PROBLEM DESCRIPTION = Scan the following material for the string "post" and copy each line in which it appears.

GIVEN INFORMATION =
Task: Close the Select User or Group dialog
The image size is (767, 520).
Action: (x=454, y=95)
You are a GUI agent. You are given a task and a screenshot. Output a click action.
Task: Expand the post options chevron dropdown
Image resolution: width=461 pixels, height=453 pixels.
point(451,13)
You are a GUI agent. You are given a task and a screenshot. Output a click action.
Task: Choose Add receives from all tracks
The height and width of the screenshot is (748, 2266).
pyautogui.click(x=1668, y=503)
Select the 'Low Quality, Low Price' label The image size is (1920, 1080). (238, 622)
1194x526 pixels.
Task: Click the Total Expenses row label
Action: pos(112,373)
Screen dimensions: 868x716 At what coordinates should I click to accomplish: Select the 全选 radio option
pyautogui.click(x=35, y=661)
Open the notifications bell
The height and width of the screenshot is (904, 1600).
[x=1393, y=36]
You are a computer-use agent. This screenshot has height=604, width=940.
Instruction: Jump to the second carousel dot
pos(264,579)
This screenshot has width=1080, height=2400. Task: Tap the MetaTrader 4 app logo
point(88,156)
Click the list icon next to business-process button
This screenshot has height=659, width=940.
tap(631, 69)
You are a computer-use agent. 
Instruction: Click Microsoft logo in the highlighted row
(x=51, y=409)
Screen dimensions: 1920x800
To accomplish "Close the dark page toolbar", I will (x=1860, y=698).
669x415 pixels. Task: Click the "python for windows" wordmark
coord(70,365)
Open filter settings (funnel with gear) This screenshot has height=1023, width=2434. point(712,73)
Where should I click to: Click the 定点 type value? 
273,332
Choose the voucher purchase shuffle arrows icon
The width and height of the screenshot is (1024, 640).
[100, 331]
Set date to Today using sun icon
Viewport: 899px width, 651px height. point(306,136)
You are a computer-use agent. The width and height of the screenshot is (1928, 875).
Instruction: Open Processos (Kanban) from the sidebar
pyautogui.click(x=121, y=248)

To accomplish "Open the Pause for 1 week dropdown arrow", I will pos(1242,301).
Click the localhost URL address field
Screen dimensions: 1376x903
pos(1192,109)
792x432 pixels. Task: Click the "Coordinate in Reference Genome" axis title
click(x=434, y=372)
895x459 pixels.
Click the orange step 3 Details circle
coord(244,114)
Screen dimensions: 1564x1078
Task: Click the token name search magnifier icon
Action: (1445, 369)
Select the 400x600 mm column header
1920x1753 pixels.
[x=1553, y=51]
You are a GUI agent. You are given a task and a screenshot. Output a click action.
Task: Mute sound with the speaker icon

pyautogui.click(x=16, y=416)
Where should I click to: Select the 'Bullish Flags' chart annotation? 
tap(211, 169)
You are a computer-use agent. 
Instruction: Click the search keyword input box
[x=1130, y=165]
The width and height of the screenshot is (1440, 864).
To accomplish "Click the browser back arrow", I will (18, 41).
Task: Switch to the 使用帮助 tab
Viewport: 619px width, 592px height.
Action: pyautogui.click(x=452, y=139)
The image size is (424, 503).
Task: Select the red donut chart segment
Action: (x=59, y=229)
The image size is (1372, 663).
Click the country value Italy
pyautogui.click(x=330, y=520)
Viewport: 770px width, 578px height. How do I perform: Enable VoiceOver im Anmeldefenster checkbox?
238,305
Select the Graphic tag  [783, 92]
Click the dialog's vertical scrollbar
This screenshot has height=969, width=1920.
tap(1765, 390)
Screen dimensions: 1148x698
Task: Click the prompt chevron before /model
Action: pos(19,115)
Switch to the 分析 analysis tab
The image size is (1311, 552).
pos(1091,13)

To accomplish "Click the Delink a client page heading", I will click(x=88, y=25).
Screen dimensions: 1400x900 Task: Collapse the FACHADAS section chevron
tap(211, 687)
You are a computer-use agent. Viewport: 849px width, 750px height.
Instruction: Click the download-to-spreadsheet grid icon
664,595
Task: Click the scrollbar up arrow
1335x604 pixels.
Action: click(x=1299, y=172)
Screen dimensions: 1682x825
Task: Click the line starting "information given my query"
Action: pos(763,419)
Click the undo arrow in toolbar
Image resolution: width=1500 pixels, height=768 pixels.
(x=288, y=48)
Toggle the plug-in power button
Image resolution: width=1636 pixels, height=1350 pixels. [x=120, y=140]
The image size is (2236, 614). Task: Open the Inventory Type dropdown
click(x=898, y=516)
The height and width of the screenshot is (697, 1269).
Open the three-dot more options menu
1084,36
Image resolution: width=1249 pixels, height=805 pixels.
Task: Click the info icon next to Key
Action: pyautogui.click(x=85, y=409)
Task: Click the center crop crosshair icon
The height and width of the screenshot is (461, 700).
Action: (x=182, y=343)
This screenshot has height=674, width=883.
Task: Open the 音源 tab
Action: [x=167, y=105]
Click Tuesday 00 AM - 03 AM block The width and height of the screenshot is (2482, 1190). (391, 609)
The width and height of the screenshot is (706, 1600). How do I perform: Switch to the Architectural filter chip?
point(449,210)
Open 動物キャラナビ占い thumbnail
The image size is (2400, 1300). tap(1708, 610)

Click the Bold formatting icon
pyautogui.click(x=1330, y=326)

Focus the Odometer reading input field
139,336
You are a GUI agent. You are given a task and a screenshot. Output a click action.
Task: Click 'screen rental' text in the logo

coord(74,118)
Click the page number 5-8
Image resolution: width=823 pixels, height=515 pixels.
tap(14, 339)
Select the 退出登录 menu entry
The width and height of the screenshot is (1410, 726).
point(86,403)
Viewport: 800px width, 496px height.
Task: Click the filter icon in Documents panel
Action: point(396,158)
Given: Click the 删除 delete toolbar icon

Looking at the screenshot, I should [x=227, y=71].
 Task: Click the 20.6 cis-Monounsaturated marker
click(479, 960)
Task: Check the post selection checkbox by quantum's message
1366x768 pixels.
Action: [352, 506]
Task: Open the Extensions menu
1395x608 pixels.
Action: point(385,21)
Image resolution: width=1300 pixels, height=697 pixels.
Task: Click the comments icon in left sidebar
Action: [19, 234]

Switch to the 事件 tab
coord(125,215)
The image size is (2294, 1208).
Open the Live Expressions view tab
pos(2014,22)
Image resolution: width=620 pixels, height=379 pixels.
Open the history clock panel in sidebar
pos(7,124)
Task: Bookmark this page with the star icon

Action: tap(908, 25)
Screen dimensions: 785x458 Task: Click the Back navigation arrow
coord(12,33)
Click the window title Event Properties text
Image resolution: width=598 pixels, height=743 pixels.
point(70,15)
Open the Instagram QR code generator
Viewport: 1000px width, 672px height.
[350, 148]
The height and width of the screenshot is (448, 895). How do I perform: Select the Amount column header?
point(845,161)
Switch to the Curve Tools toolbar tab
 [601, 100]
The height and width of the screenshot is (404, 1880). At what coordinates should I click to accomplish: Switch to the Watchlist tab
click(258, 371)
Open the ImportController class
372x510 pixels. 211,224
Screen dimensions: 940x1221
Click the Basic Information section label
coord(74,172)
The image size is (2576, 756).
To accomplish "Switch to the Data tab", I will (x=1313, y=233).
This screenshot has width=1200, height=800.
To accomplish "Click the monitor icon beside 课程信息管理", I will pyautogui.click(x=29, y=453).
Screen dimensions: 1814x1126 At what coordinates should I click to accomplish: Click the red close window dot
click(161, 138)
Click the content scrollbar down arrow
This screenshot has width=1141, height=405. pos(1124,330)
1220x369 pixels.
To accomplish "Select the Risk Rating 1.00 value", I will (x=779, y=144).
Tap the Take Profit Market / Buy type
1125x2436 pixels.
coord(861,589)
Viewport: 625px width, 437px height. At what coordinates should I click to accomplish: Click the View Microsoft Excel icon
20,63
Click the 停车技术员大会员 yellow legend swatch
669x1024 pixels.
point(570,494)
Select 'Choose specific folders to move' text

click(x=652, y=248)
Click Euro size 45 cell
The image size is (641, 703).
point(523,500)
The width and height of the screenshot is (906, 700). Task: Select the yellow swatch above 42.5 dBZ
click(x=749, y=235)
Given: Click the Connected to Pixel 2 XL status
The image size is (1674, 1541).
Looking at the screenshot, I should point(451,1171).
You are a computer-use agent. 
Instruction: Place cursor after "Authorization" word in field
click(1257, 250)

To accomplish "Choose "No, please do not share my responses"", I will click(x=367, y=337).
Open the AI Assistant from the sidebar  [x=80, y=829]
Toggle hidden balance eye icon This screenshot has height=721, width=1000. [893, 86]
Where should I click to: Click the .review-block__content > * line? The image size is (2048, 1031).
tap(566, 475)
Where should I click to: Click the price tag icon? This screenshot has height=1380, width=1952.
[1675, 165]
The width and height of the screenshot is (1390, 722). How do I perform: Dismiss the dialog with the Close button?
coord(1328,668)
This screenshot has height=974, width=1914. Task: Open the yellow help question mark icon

TASK OUTPUT =
Task: Expand the post options chevron dropdown
Task: Check the post selection checkbox by quantum's message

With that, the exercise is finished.